Was macht einen guten Berater aus? Zuhören, Zusammenhänge erkennen, Lösungen liefern, die im Alltag funktionieren. Maren Hauptmann von Deloitte argumentiert, dass genau diese Fähigkeiten in den kommenden Jahren wieder in den Mittelpunkt rücken. Der Grund: Maschinen übernehmen alles, was sich automatisieren lässt: Datenbanken durchkämmen, Muster erkennen, Präsentationen zusammenstellen. Was bleibt, ist der menschliche Verstand, der Zahlen in Bedeutung übersetzt.
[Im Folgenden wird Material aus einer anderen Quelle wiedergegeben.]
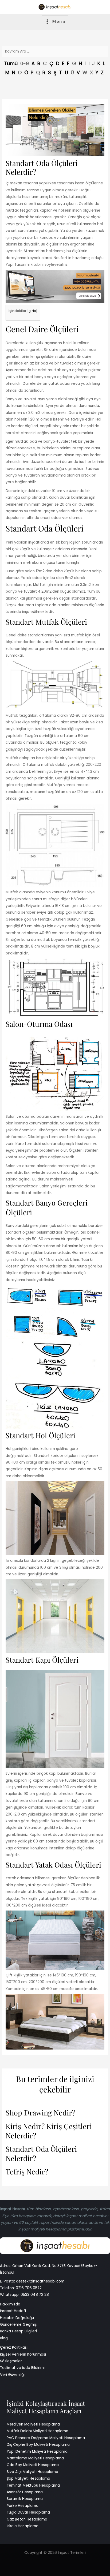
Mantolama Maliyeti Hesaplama (35, 2458)
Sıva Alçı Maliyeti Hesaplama (32, 2471)
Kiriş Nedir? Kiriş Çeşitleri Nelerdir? (49, 2131)
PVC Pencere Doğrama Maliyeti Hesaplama (46, 2437)
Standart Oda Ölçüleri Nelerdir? (41, 2153)
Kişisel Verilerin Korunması (23, 2354)
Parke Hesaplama (22, 2505)
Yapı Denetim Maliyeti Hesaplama (37, 2451)
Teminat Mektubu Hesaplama (33, 2485)
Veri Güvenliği (12, 2374)
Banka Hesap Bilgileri (18, 2331)
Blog (4, 2338)
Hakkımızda (10, 2304)
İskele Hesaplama (22, 2526)
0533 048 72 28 (35, 2294)
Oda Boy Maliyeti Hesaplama (33, 2464)
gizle (32, 311)
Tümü (11, 63)
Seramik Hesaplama (25, 2498)
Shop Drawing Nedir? (40, 2112)
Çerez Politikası (14, 2347)
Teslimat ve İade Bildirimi (22, 2367)
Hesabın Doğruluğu (17, 2317)
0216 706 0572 (29, 2287)
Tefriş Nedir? (27, 2171)
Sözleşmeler (11, 2361)
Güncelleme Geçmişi (18, 2324)
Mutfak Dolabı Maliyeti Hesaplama (37, 2431)
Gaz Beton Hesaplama (27, 2519)
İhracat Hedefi (13, 2310)
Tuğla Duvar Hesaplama (28, 2512)
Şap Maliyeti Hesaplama (28, 2478)
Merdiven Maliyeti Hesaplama (33, 2424)
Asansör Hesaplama (25, 2492)
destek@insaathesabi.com (40, 2281)
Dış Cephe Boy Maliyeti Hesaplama (38, 2444)
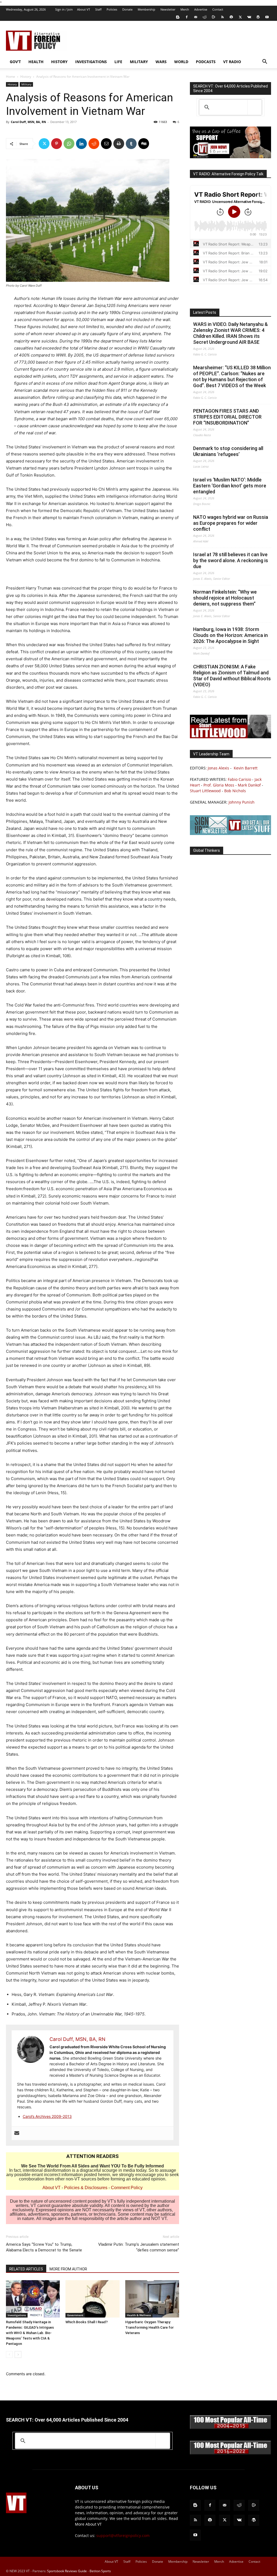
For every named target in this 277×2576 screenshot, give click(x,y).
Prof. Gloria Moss (218, 785)
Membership (146, 9)
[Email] (106, 143)
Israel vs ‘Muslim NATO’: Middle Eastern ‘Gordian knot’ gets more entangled (229, 485)
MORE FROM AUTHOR (68, 2269)
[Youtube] (267, 17)
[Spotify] (231, 17)
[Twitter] (240, 17)
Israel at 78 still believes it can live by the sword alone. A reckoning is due (230, 560)
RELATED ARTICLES (26, 2269)
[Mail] (196, 17)
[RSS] (222, 17)
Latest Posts (204, 312)
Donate (127, 9)
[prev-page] (9, 2354)
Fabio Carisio (239, 779)
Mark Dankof (249, 785)
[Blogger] (178, 17)
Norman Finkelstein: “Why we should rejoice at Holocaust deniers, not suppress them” (225, 598)
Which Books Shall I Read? (86, 2322)
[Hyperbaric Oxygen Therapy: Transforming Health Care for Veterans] (152, 2298)
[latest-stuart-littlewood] (230, 736)
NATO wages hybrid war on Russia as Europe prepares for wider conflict (230, 523)
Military (139, 61)
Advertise (200, 9)
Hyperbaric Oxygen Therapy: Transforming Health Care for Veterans (149, 2327)
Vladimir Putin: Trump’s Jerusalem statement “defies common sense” (138, 2247)
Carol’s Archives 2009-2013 (47, 2116)
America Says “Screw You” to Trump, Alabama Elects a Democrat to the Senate (44, 2247)
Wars (161, 61)
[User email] (16, 2133)
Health (36, 61)
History (59, 61)
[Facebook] (187, 17)
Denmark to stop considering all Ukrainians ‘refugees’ (228, 451)
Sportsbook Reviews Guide (67, 2571)
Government (75, 2315)
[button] (264, 62)
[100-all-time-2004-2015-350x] (230, 2427)
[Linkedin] (81, 143)
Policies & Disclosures (85, 2187)
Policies (112, 9)
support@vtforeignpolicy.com (123, 2535)
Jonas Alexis (218, 768)
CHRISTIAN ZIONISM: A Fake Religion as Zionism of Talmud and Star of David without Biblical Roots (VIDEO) (232, 675)
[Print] (118, 143)
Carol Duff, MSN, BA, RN (28, 122)
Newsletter (167, 9)
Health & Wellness (139, 2315)
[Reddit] (204, 17)
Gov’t (15, 61)
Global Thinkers (206, 850)
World (181, 61)
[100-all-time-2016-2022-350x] (230, 2453)
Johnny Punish (242, 802)
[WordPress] (258, 17)
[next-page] (18, 2354)
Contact (217, 9)
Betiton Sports (100, 2571)
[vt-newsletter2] (230, 833)
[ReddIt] (93, 143)
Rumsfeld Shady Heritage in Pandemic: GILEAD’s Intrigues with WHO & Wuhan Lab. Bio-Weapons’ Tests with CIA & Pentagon (30, 2333)
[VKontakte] (249, 17)
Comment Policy (127, 2187)
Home (10, 76)
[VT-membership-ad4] (230, 156)
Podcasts (206, 61)
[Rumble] (213, 17)
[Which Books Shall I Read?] (92, 2298)
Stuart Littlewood (205, 790)
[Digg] (143, 143)
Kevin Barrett (246, 768)
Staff (98, 9)
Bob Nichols (235, 790)
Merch (184, 9)
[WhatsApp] (69, 143)
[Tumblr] (131, 143)
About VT (83, 9)
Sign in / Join (64, 9)
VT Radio (232, 61)
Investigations (91, 61)
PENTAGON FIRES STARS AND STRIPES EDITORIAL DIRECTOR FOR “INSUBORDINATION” (227, 417)
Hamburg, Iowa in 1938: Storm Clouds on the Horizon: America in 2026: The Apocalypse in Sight (230, 635)
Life (118, 61)
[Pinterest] (56, 143)
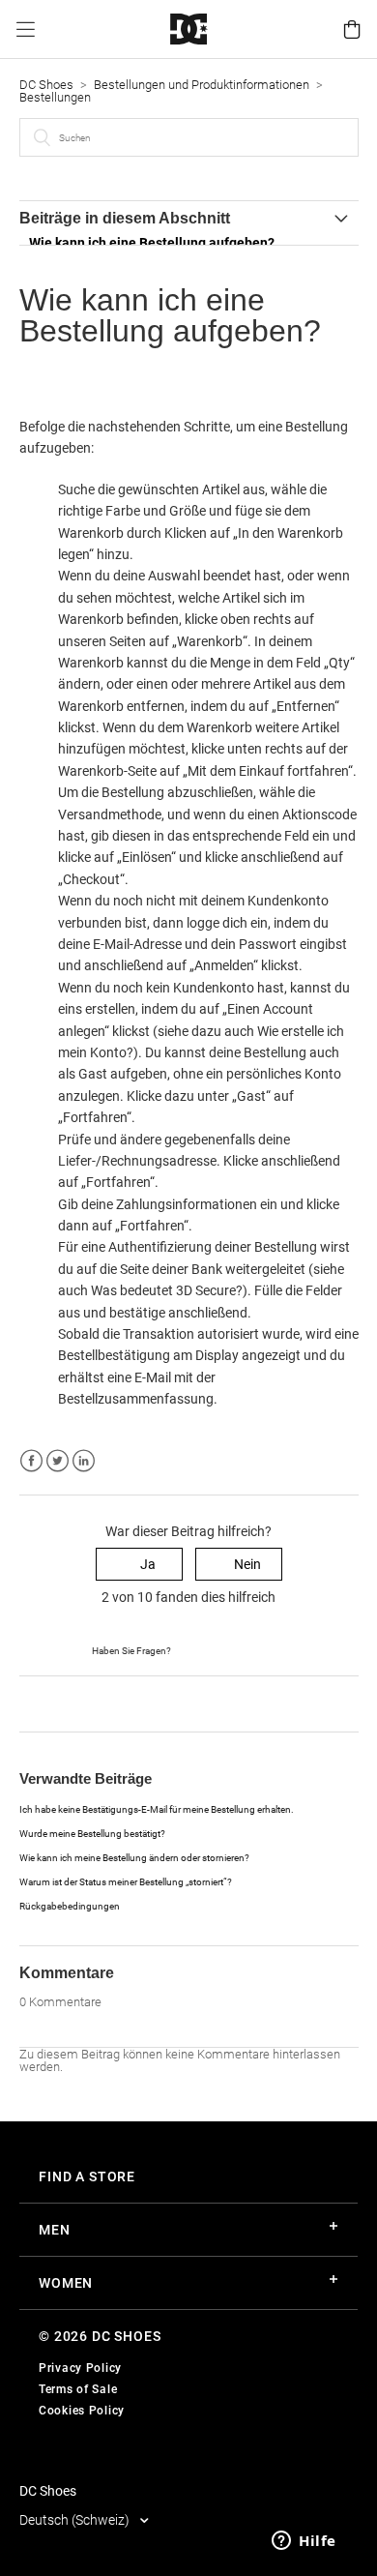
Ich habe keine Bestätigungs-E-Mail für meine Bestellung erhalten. (156, 1809)
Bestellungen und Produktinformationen (203, 84)
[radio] (139, 1565)
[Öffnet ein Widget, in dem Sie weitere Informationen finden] (304, 2542)
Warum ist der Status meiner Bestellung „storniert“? (125, 1882)
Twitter (57, 1461)
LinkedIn (84, 1461)
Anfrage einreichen (229, 1649)
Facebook (31, 1461)
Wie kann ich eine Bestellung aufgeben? (152, 243)
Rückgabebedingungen (69, 1906)
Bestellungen (55, 97)
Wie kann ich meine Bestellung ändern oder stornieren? (134, 1857)
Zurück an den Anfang (85, 1702)
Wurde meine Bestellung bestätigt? (92, 1833)
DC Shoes (46, 84)
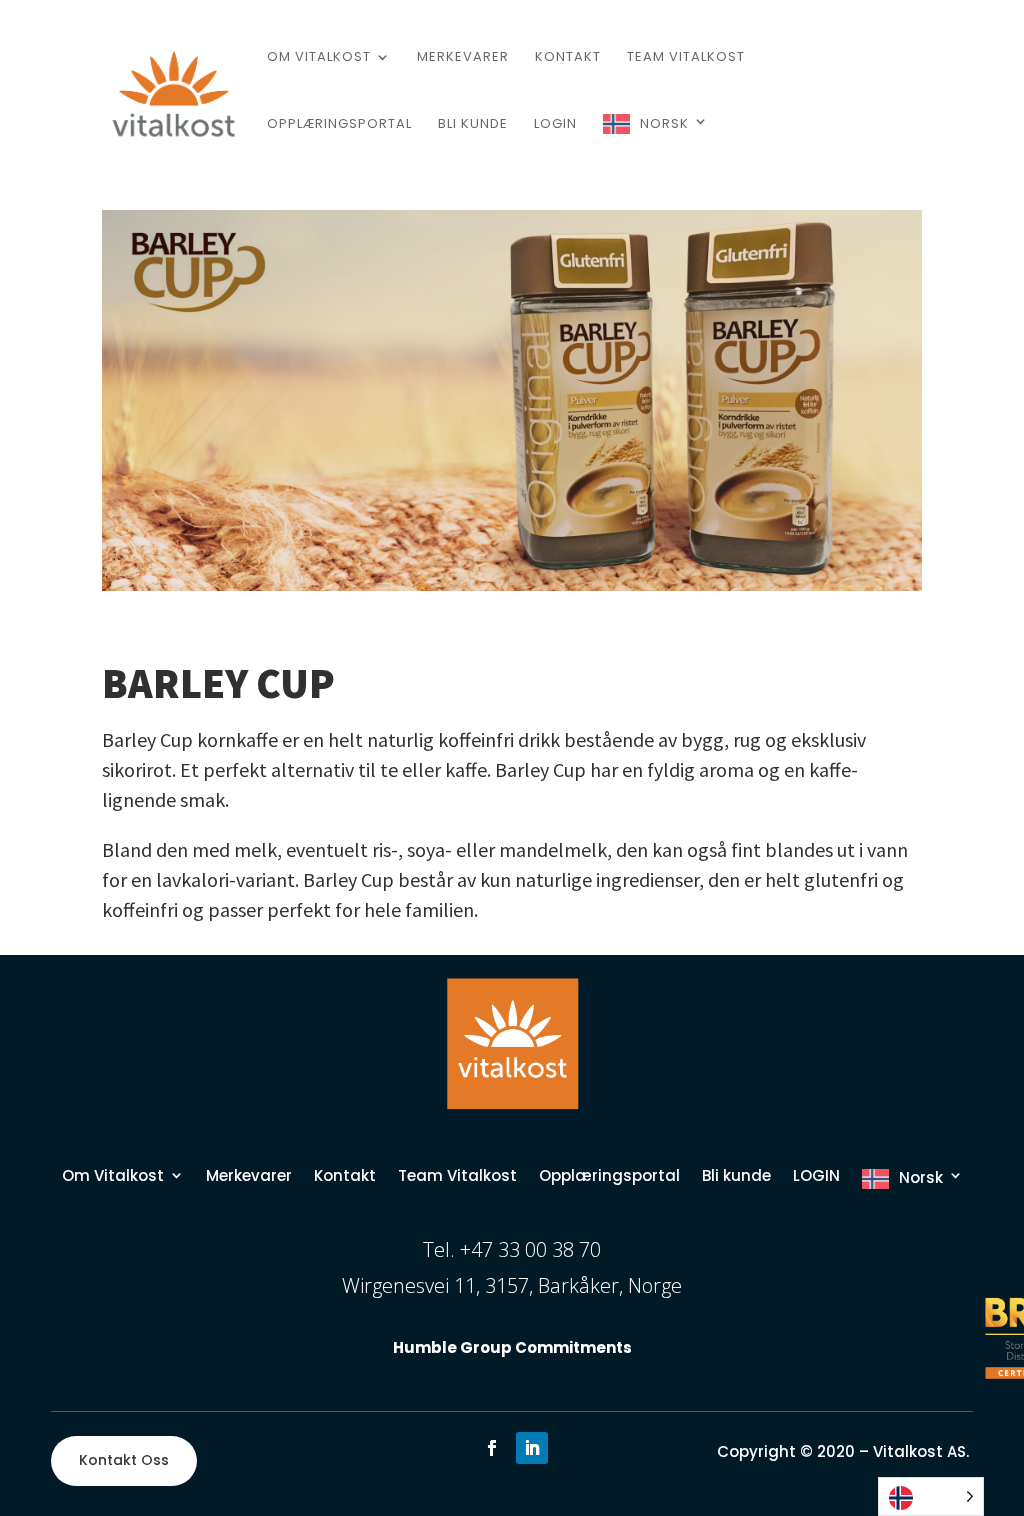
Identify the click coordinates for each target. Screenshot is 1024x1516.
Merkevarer (463, 58)
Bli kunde (473, 125)
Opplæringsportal (339, 125)
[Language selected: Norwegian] (931, 1496)
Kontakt (568, 58)
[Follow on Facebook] (492, 1448)
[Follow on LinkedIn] (532, 1448)
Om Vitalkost (319, 58)
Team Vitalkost (686, 58)
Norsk (664, 123)
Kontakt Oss (124, 1460)
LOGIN (555, 125)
Deloitte experimentiert nicht mehr, sondern arbeitet längst mit KI-Agenten als festen Teammitgliedern. Diese digitalen Helfer recherchieren, rechnen, simulieren. Die Berater aus Fleisch und Blut treffen Entscheidungen und tragen Verantwortung. Hauptmann beschreibt eine Arbeitsteilung, bei der Geschwindigkeit und Skalierung von der Maschine kommen, Urteilskraft und Empathie vom Menschen.
Die klassische Hierarchie mit vielen Einsteigern am Fuß der Pyramide gerät ins Wanken. Wenn Algorithmen Basisarbeiten erledigen, müssen junge Berater schneller ins kalte Wasser springen. Strukturiert denken, klare Empfehlungen aussprechen, Verantwortung übernehmen: Das wird vom ersten Tag an erwartet. Deloitte baut Lernpfade entsprechend um.
Beratung entwickelt sich vom abgeschlossenen Projekt zur fortlaufenden Partnerschaft. Digitale Plattformen, Abo-Modelle und nutzungsbasierte Angebote gewinnen an Bedeutung. Der eigentliche Wert entsteht nicht im Einzelmandat, sondern in der Fähigkeit, Strategie, Technologie und operativen Betrieb dauerhaft miteinander zu verweben.